- Given data -
——————————
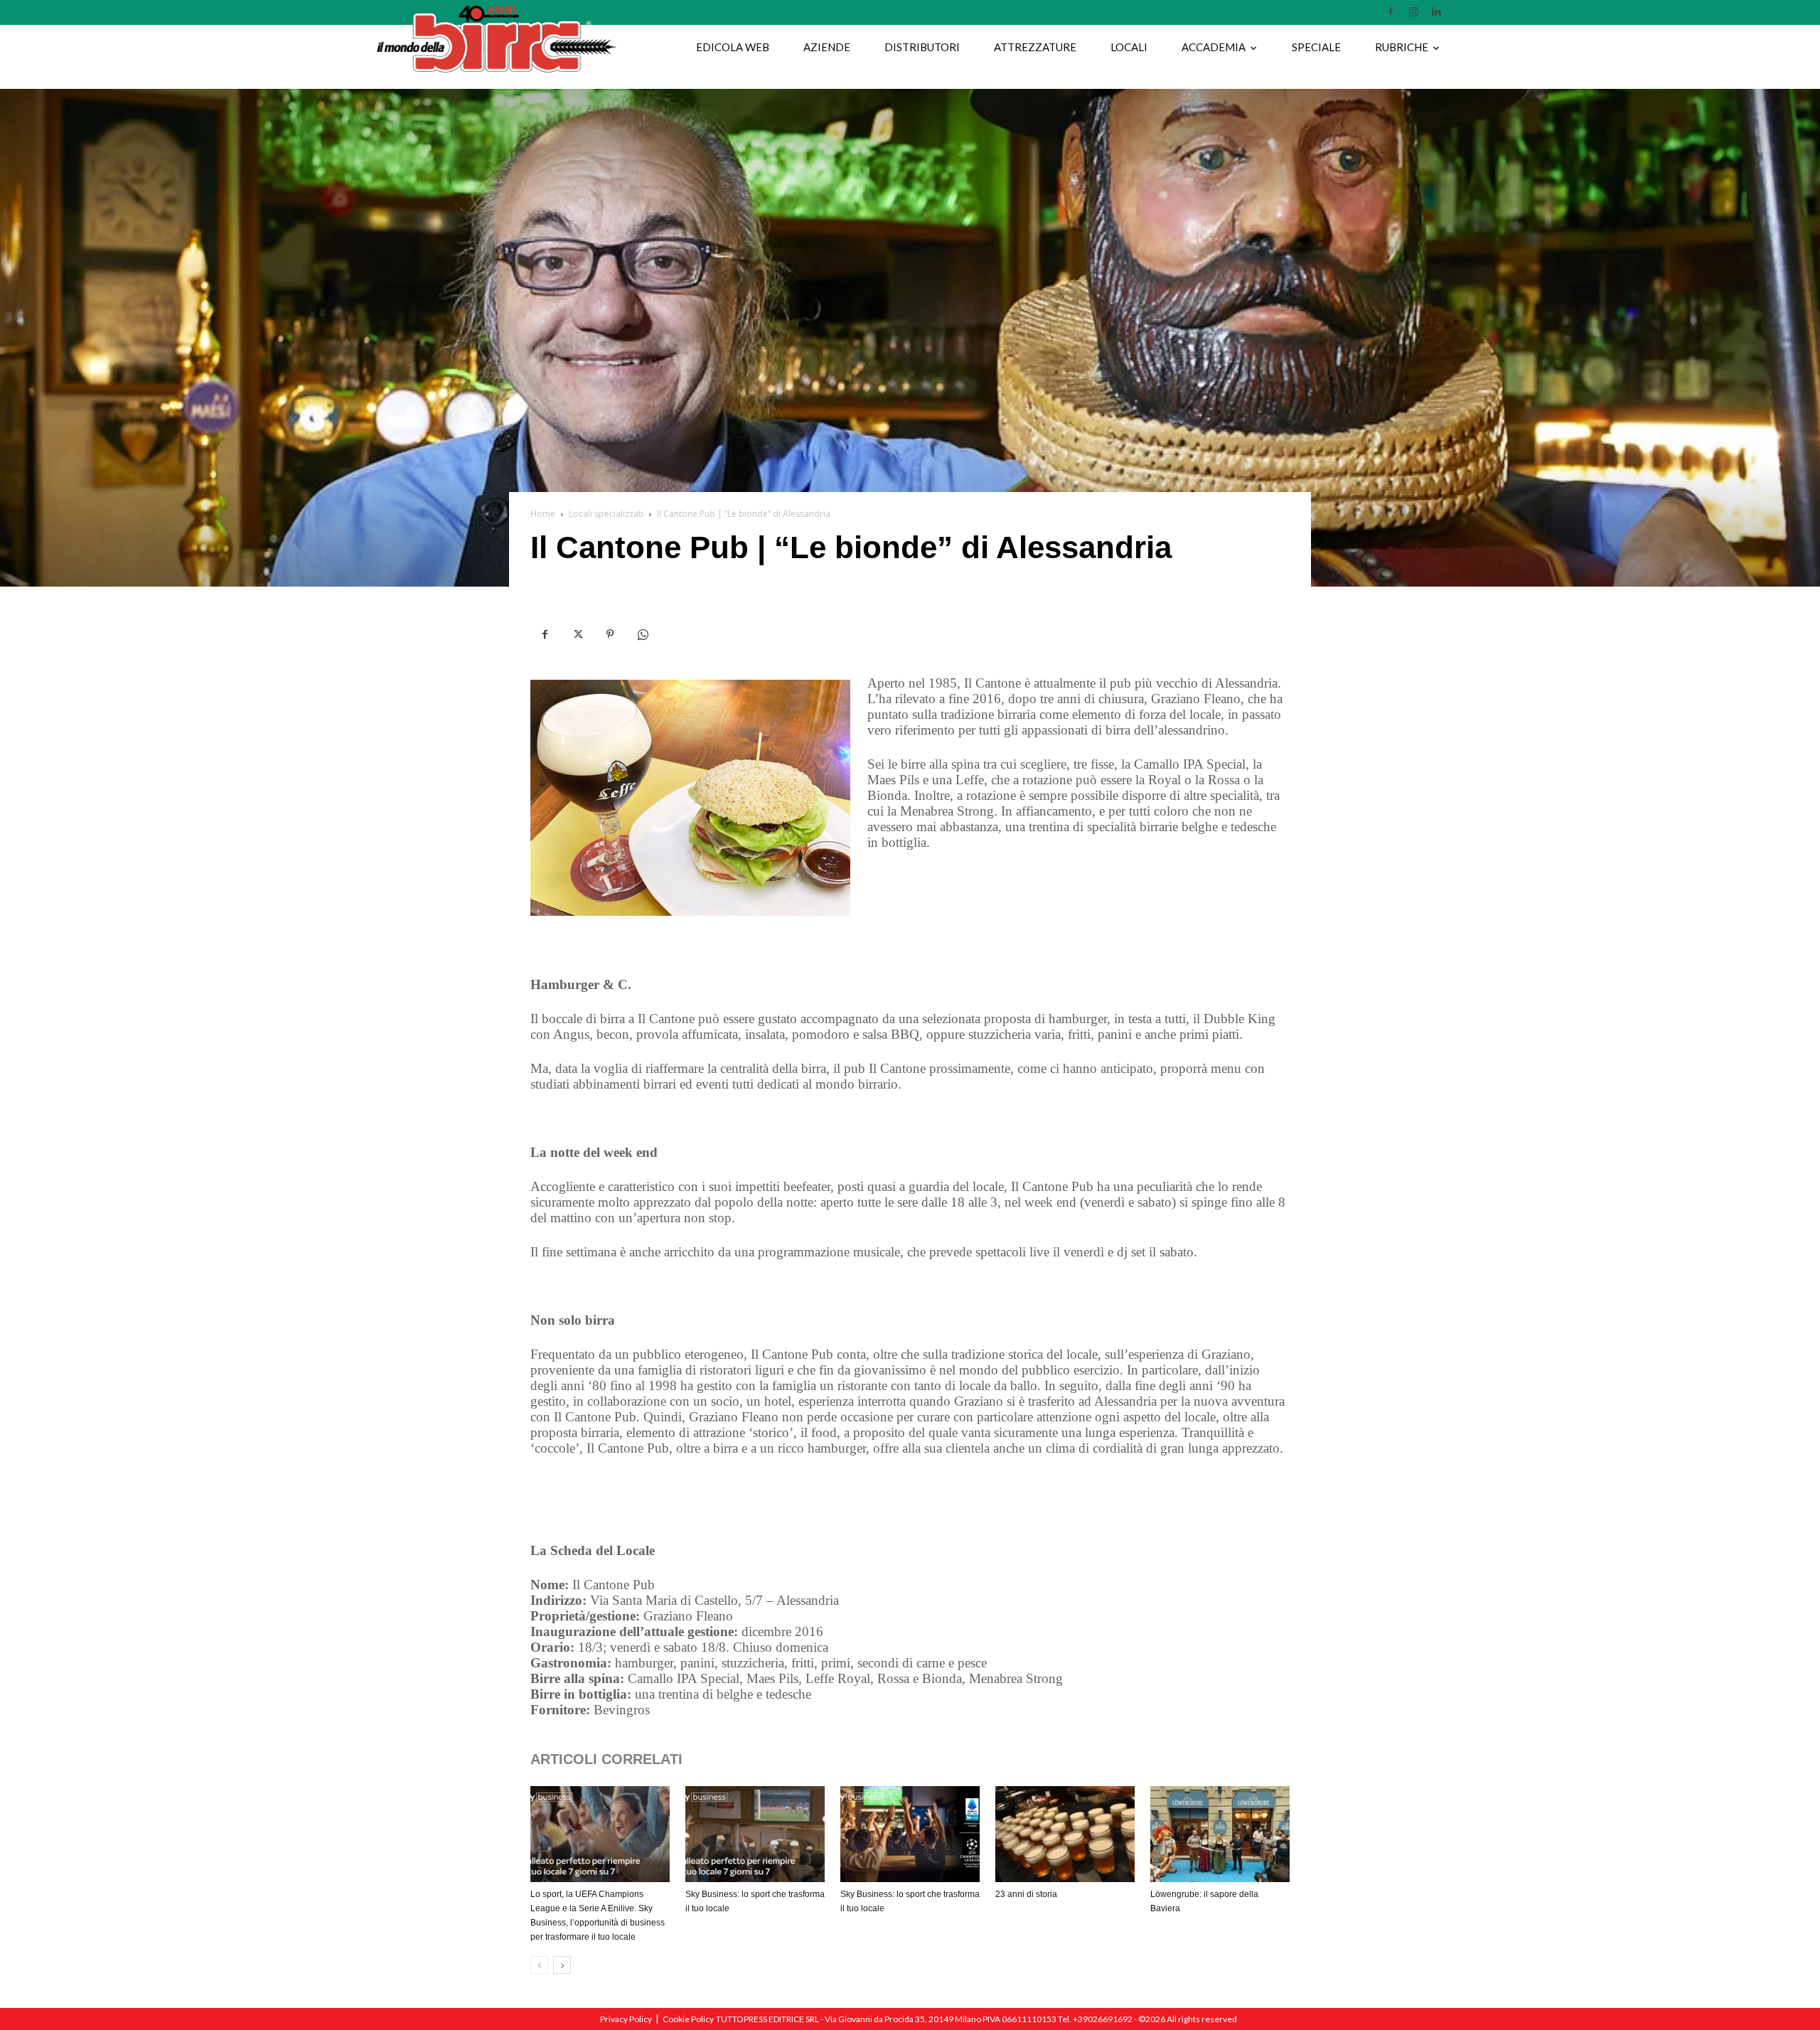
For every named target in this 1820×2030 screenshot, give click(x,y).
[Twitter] (577, 635)
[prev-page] (539, 1965)
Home (542, 514)
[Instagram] (1413, 11)
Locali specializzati (606, 514)
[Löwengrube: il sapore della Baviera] (1220, 1834)
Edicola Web (732, 47)
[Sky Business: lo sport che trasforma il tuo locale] (755, 1834)
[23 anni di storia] (1065, 1834)
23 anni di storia (1026, 1894)
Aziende (826, 47)
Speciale (1316, 47)
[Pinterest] (610, 635)
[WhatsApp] (642, 635)
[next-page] (562, 1965)
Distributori (922, 47)
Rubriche (1401, 47)
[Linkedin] (1436, 11)
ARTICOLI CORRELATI (606, 1759)
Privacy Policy (626, 2019)
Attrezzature (1035, 47)
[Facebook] (1390, 11)
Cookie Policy (688, 2019)
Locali (1128, 47)
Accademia (1214, 47)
——————————
- What you are asked to do -
What is needed is every record above printed exactly, with no pictures.

- Response area -
For every named target in this 1820×2030 screenshot, give click(x,y).
[Twitter] (577, 635)
[prev-page] (539, 1965)
Home (542, 514)
[Instagram] (1413, 11)
Locali specializzati (606, 514)
[Löwengrube: il sapore della Baviera] (1220, 1834)
Edicola Web (732, 47)
[Sky Business: lo sport che trasforma il tuo locale] (755, 1834)
[23 anni di storia] (1065, 1834)
23 anni di storia (1026, 1894)
Aziende (826, 47)
Speciale (1316, 47)
[Pinterest] (610, 635)
[WhatsApp] (642, 635)
[next-page] (562, 1965)
Distributori (922, 47)
Rubriche (1401, 47)
[Linkedin] (1436, 11)
ARTICOLI CORRELATI (606, 1759)
Privacy Policy (626, 2019)
Attrezzature (1035, 47)
[Facebook] (1390, 11)
Cookie Policy (688, 2019)
Locali (1128, 47)
Accademia (1214, 47)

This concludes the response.